24 rinviati a giudizio e alcuni proscioglimenti. E’ questa la decisione assunta da Ida Iura, Giudice per le Udienze Preliminari del Tribunale di Potenza, a conclusione dell’udienza sull’inchiesta dei falsi invalidi che a fine settembre 2019 portò il Giudice per le Indagini Preliminari di Potenza all’emissione di alcuni provvedimenti cautelari nei confronti di sei persone e all’iscrizione sul registro degli indagati di 40 persone, con le accuse di corruzione, truffa e falso ai danni dell’Inps.

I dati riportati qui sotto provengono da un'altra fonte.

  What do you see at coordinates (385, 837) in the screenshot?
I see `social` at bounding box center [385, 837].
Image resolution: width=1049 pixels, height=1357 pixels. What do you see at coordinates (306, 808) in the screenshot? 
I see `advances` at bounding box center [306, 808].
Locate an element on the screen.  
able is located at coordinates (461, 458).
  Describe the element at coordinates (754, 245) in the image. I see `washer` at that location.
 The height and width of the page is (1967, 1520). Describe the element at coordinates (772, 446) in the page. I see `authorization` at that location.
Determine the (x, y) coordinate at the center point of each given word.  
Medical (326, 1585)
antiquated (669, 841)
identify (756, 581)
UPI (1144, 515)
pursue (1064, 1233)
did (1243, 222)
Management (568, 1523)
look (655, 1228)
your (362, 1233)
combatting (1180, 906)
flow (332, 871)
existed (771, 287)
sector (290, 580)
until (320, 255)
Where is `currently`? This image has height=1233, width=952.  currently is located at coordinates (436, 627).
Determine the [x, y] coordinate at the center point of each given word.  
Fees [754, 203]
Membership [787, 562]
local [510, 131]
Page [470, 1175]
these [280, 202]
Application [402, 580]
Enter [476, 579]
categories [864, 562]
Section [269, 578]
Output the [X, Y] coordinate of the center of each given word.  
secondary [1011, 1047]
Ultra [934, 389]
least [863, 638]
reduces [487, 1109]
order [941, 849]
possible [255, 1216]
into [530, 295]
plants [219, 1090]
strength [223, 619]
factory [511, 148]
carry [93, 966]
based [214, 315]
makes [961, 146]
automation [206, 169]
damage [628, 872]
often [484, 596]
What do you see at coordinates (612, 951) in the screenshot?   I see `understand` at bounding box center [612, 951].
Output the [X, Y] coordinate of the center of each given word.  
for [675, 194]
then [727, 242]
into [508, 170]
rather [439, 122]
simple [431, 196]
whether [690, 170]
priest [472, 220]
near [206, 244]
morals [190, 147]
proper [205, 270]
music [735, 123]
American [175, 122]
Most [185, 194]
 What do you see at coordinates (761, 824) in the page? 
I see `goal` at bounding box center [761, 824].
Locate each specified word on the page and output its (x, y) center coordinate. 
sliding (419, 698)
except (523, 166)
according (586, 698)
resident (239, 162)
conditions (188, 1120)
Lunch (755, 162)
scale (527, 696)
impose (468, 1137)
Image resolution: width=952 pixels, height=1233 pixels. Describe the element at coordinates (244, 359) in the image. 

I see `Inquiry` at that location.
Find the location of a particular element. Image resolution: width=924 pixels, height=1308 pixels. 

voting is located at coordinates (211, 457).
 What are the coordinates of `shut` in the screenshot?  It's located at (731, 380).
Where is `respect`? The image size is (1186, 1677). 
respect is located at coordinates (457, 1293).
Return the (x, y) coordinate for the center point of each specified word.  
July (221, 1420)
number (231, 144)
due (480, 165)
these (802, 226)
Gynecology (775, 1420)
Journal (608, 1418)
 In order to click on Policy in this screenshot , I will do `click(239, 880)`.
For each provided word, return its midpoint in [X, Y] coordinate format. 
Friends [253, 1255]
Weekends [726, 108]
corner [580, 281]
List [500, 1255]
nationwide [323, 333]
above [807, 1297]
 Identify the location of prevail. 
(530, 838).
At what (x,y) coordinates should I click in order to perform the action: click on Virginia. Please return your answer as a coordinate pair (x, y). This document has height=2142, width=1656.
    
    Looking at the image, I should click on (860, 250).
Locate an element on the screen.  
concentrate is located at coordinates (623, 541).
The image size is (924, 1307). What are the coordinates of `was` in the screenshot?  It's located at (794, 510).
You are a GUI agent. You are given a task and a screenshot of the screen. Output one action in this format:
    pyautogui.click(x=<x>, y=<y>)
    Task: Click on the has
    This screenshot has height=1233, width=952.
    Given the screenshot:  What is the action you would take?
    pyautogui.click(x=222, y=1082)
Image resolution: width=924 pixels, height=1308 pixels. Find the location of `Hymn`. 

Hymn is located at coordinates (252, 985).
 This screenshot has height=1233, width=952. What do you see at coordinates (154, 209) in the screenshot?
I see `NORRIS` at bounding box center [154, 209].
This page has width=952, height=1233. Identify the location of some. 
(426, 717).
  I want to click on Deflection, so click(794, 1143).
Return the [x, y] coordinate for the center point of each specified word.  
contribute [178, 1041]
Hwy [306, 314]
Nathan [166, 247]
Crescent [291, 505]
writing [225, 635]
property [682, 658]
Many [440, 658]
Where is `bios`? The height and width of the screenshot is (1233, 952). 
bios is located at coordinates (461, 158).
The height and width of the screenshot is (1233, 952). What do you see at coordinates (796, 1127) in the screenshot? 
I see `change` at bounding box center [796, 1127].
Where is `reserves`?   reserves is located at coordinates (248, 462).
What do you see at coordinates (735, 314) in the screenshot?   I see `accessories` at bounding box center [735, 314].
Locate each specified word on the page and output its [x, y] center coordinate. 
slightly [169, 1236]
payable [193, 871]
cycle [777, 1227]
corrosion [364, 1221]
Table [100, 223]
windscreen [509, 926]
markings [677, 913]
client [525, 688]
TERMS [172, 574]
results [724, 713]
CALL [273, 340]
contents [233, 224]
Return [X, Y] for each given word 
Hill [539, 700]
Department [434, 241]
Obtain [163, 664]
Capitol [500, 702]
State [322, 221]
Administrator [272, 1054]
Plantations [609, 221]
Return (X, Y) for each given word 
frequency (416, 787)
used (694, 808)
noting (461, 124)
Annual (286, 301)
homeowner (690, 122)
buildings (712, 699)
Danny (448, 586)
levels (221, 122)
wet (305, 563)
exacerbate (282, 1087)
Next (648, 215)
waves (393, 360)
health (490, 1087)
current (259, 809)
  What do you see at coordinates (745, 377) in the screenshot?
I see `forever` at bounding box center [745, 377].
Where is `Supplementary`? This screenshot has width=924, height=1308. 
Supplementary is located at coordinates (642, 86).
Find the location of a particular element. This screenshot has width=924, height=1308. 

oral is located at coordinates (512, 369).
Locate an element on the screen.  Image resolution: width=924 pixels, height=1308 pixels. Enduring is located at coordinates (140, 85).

Le indagini, coordinate dalla Procura della Repubblica di Potenza e svolte dal personale della Squadra Mobile della Questura potentina, portarono all’accusa di un sodalizio criminale composto da faccendieri e vari professionisti potentini, volto al compimento di truffe seriali ai danni dell’Inps.

Tra gli indagati risultava esserci anche Agostino Gerardi, il re del folk lucano. Per il noto artista però è arrivato il proscioglimento, così come per Felice Trapanese, referente di un Caf del Potentino, perché il fatto non sussiste. Entrambi non dovranno andare a processo. A deciderlo il Giudice per le Udienze Preliminari di Potenza, Ida Iura.

Un’indagine complessa che si è avvalsa di intercettazioni telefoniche, pedinamenti, analisi di documenti, servizi di osservazione e intercettazioni ambientali. Fece scalpore anche la notizia della madre della cantante lucana, Arisa. Per la donna di Pignola già da tempo è stata disposta l’archiviazione di ogni accusa. Le accuse mosse ai danni degli indagati sono arrivate dal Pubblico Ministero Sarah Masecchia che ha coordinato le indagini. Il GUP ha disposto quindi il dibattimento per una serie di accuse però minori rispetto alle contestazioni iniziali.

Quasi per tutti gli imputati, infatti, sono caduti i capi di imputazione più gravi. Il processo a carico dei 24 imputati prenderà il via il 2 maggio prossimo, davanti al Collegio Penale del Tribunale presieduto dal giudice Rosario Baglioni.